— START —

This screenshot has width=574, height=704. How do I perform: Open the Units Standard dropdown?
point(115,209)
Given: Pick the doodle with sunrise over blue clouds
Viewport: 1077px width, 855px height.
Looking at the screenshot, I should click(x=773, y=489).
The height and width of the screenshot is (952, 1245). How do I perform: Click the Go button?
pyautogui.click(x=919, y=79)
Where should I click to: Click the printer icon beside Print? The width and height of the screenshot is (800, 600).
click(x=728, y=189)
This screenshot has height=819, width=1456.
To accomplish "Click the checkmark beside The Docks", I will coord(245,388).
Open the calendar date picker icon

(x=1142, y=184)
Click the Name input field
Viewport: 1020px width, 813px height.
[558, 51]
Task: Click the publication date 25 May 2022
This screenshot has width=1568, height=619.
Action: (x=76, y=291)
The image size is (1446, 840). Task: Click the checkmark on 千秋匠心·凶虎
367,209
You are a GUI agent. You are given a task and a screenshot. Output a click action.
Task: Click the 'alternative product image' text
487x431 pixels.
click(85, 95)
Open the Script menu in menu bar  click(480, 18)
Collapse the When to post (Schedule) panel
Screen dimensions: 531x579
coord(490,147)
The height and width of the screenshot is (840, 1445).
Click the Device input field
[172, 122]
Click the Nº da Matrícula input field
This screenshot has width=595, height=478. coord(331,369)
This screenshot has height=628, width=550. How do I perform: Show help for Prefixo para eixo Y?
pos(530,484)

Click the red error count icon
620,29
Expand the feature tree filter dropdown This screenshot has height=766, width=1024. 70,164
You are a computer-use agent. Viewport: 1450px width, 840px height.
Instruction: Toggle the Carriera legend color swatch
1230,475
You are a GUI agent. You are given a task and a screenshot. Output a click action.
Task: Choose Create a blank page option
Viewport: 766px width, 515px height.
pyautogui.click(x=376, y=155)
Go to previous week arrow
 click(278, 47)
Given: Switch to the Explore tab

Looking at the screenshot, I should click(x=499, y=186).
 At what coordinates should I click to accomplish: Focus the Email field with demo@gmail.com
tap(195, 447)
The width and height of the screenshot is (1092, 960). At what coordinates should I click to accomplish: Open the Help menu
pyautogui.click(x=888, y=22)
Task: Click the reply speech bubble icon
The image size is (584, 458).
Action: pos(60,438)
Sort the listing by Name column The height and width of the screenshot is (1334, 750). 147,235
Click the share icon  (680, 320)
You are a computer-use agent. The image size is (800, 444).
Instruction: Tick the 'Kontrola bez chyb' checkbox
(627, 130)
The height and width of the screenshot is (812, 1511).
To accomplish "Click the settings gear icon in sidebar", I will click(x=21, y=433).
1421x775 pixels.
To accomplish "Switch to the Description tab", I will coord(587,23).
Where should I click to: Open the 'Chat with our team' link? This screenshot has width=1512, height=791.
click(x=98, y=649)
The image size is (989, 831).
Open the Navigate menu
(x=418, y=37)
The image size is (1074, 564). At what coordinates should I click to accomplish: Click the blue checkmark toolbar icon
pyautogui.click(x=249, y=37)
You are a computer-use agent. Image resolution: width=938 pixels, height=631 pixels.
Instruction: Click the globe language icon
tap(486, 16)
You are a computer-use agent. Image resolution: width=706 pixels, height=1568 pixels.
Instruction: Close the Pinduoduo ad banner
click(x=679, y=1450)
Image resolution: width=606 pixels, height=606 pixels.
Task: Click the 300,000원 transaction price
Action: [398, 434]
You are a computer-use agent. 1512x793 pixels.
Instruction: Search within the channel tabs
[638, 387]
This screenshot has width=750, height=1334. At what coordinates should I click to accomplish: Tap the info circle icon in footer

— END —

Task:
Rewrite the records above, changing "checkmark" to "check mark" everywhere and leaving all else the same.

Task response:
This screenshot has width=574, height=704. How do I perform: Open the Units Standard dropdown?
point(115,209)
Given: Pick the doodle with sunrise over blue clouds
Viewport: 1077px width, 855px height.
Looking at the screenshot, I should click(x=773, y=489).
The height and width of the screenshot is (952, 1245). How do I perform: Click the Go button?
pyautogui.click(x=919, y=79)
Where should I click to: Click the printer icon beside Print? The width and height of the screenshot is (800, 600).
click(x=728, y=189)
This screenshot has height=819, width=1456.
To accomplish "Click the check mark beside The Docks", I will coord(245,388).
Open the calendar date picker icon

(x=1142, y=184)
Click the Name input field
Viewport: 1020px width, 813px height.
[558, 51]
Task: Click the publication date 25 May 2022
This screenshot has width=1568, height=619.
Action: (x=76, y=291)
The image size is (1446, 840). Task: Click the check mark on 千秋匠心·凶虎
367,209
You are a GUI agent. You are given a task and a screenshot. Output a click action.
Task: Click the 'alternative product image' text
487x431 pixels.
click(85, 95)
Open the Script menu in menu bar  click(480, 18)
Collapse the When to post (Schedule) panel
Screen dimensions: 531x579
coord(490,147)
The height and width of the screenshot is (840, 1445).
Click the Device input field
[172, 122]
Click the Nº da Matrícula input field
This screenshot has width=595, height=478. coord(331,369)
This screenshot has height=628, width=550. How do I perform: Show help for Prefixo para eixo Y?
pos(530,484)

Click the red error count icon
620,29
Expand the feature tree filter dropdown This screenshot has height=766, width=1024. 70,164
You are a computer-use agent. Viewport: 1450px width, 840px height.
Instruction: Toggle the Carriera legend color swatch
1230,475
You are a GUI agent. You are given a task and a screenshot. Output a click action.
Task: Choose Create a blank page option
Viewport: 766px width, 515px height.
pyautogui.click(x=376, y=155)
Go to previous week arrow
 click(278, 47)
Given: Switch to the Explore tab

Looking at the screenshot, I should click(x=499, y=186).
 At what coordinates should I click to accomplish: Focus the Email field with demo@gmail.com
tap(195, 447)
The width and height of the screenshot is (1092, 960). At what coordinates should I click to accomplish: Open the Help menu
pyautogui.click(x=888, y=22)
Task: Click the reply speech bubble icon
The image size is (584, 458).
Action: pos(60,438)
Sort the listing by Name column The height and width of the screenshot is (1334, 750). 147,235
Click the share icon  (680, 320)
You are a computer-use agent. The image size is (800, 444).
Instruction: Tick the 'Kontrola bez chyb' checkbox
(627, 130)
The height and width of the screenshot is (812, 1511).
To accomplish "Click the settings gear icon in sidebar", I will click(x=21, y=433).
1421x775 pixels.
To accomplish "Switch to the Description tab", I will coord(587,23).
Where should I click to: Open the 'Chat with our team' link? This screenshot has width=1512, height=791.
click(x=98, y=649)
The image size is (989, 831).
Open the Navigate menu
(x=418, y=37)
The image size is (1074, 564). At what coordinates should I click to accomplish: Click the blue check mark toolbar icon
pyautogui.click(x=249, y=37)
You are a computer-use agent. Image resolution: width=938 pixels, height=631 pixels.
Instruction: Click the globe language icon
tap(486, 16)
You are a computer-use agent. Image resolution: width=706 pixels, height=1568 pixels.
Instruction: Close the Pinduoduo ad banner
click(x=679, y=1450)
Image resolution: width=606 pixels, height=606 pixels.
Task: Click the 300,000원 transaction price
Action: [398, 434]
You are a computer-use agent. 1512x793 pixels.
Instruction: Search within the channel tabs
[638, 387]
This screenshot has width=750, height=1334. At what coordinates should I click to accomplish: Tap the info circle icon in footer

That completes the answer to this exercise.